■ **Short problem**
Gather every line of the listing below that contains the word "perform" and copy each one unchanged.

■ **Material provided**
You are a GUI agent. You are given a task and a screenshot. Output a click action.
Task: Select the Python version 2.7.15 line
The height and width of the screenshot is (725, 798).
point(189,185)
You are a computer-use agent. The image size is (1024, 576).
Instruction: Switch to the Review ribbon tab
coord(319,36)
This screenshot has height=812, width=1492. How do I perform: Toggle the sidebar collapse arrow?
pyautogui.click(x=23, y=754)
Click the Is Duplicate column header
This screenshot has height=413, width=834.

==

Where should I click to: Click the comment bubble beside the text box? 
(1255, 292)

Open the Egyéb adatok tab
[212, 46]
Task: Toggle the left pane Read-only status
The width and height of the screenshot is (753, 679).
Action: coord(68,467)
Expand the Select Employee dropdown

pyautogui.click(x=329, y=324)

--

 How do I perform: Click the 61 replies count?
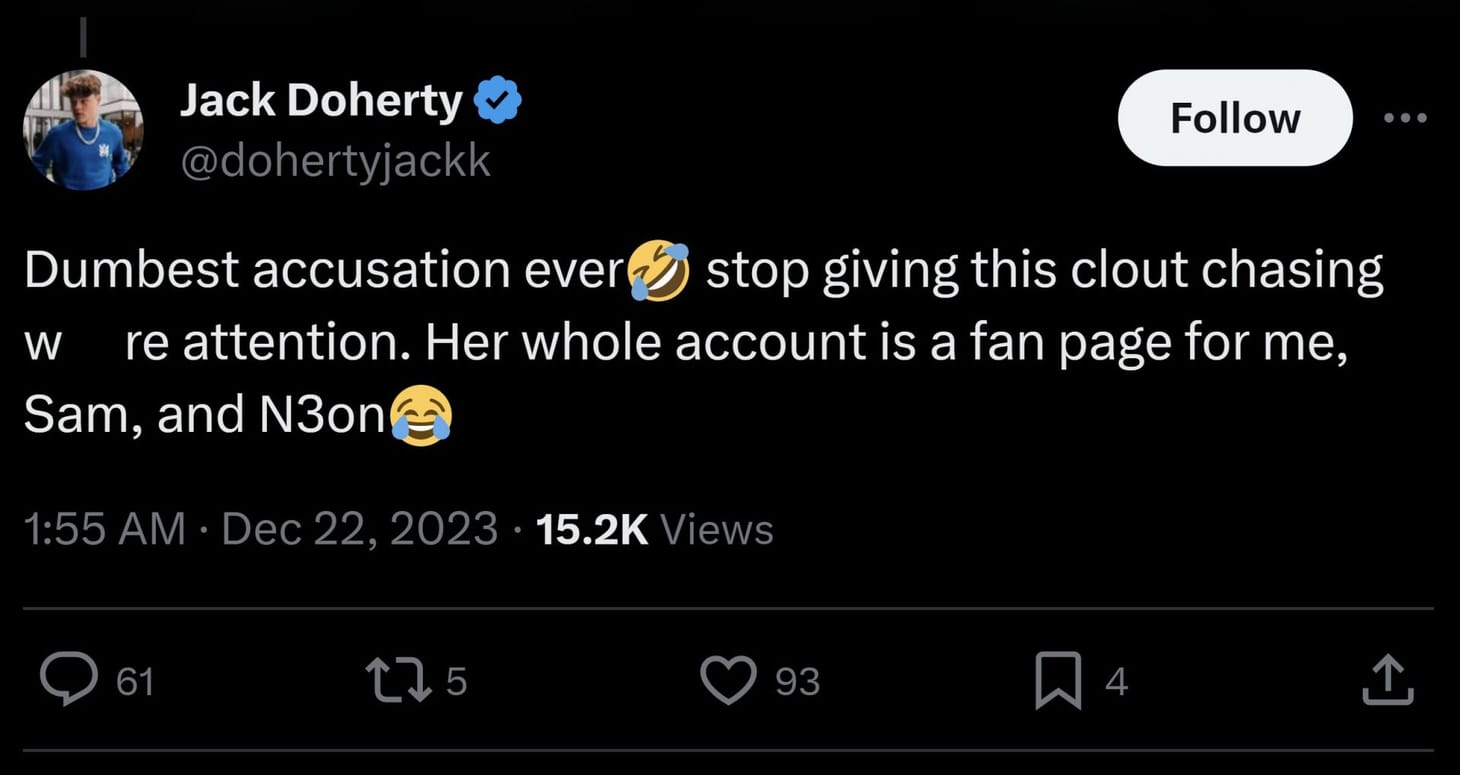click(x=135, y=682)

■ **The output**
This screenshot has height=812, width=1492. How do I perform: Toggle the sidebar collapse arrow?
 How do I perform: Click the 61 replies count?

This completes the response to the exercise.